For Cause Termination
Workers in Ontario, and indeed across Canada, can be terminated from their employment for cause. For cause dismissal is the most severe form of dismissal, and if cause has been established, workers can face significant disentitlements. Consequently, it is important to be aware of what protections workers have when faced with allegations of dismissal for cause. As outlined in R v Arthurs,if an employer terminates a worker for cause, they must demonstrate that the worker was:
- Guilty of serious misconduct,
- Habitually neglectful of their duty,
- Incompetent,
- Disobedient of the employer’s reasonable orders,
- Engaged in conduct incompatible with the workers’ duties; or,
- Engaged in conduct prejudicial to the employer’s business.
However, even if a worker has proven to meet one of the above criteria, dismissal itself may be too severe a response to the worker’s impugned misconduct. As outlined by the Supreme Court of Canada in McKinley v. BC Tel, 2001 SCC 38, dismissal is only warranted for just cause in the most severe cases. Instead, the norm is to take a proportional and contextual approach to discipline in the workplace. In other words, rather than dismissing an employee for something like incompetence or dishonesty, employers are typically required to utilize progressive discipline to temper and mitigate worker misconduct. It is only in circumstances of severe misconduct that a worker can be terminated for just cause without the employer using progressive discipline. Otherwise, if progressive discipline has been applied and the worker does not correct their behaviour, the worker might be subject to just cause dismissal.
Disciplinary Records and Culminating Incident
Since dismissal for cause typically requires progressive discipline being administered prior to the dismissal, disciplinary records are often admissible to demonstrate that a worker has a chequered record. Even if a worker has not engaged in sufficiently serious misconduct to warrant a dismissal, the worker’s disciplinary record can be used by the employer to demonstrate that the worker does not appropriately respond to discipline. In other words, a worker’s disciplinary record can be used to justify dismissal even in instances of relatively minor misconduct so long as that minor misconduct serves essentially as the straw that breaks the camel’s back.

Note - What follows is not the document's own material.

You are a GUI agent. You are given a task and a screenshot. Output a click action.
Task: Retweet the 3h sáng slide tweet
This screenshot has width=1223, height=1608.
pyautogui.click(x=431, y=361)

Nevertheless, there are some restrictions to relying upon disciplinary records to dismiss workers for cause. In unionized workplaces, workers can grieve discipline when it is administered. This means that workers can object to discipline after the fact, and if their objection is successful, the discipline can be set aside and not counted on their record. In federally regulated workplaces, where workers are covered by the Canada Labour Code, even non-unionized workers can enjoy the benefit of this policy. Pursuant to the Supreme Court of Canada’s ruling in Wilson v. Atomic Energy of Canada Ltd., 2016 SCC 29, federally regulated workers covered by the Canada Labour Code are entitled to similar protections that unionized workers are afforded. Consequently, while federally regulated non-unionized workers cannot grieve discipline after it is imposed, if they are later dismissed for cause, they have an opportunity to challenge the disciplinary record that the employer relies upon to demonstrate that such discipline was improper and should not be used to justify dismissal. This concept is confirmed in Granite Transport Ltd. and Golphy, Re, where the adjudicator stated that non-unionized workers under the Canada Labour Code can challenge disciplinary records relied upon by their employer at the time of dismissal. If the prior discipline imposed was baseless or too severe, the dismissal itself may likewise be baseless or too severe a response to the purported misconduct. This is a significant form of protection for workers to avoid being dismissed for cause, although it is not the only form of protection available.
Sunset Clause
Sunset clauses are another form of protection available to workers with regards to disciplinary records. A sunset clause is a term of contract that outlines how long a given piece of discipline is permitted to remain on a worker’s record. Because these are specialized terms under contract, they can be negotiated to specify various lengths of time after which the discipline cannot be relied upon in efforts to terminate the worker. While sunset clauses are most frequently seen under collective agreements in the unionized context, they can also be established by workers in non-unionized fields under their employment contracts. The protections afforded by a sunset clause are quite significant as they eliminate the ability of employers to rely upon prior discipline that has been subject to the clause. Nevertheless, a disciplinary record can still be maintained for the purpose of challenging a worker’s claim to having a spotless or clean disciplinary record, even if the record itself cannot be used to justify progressive discipline or dismissal for cause.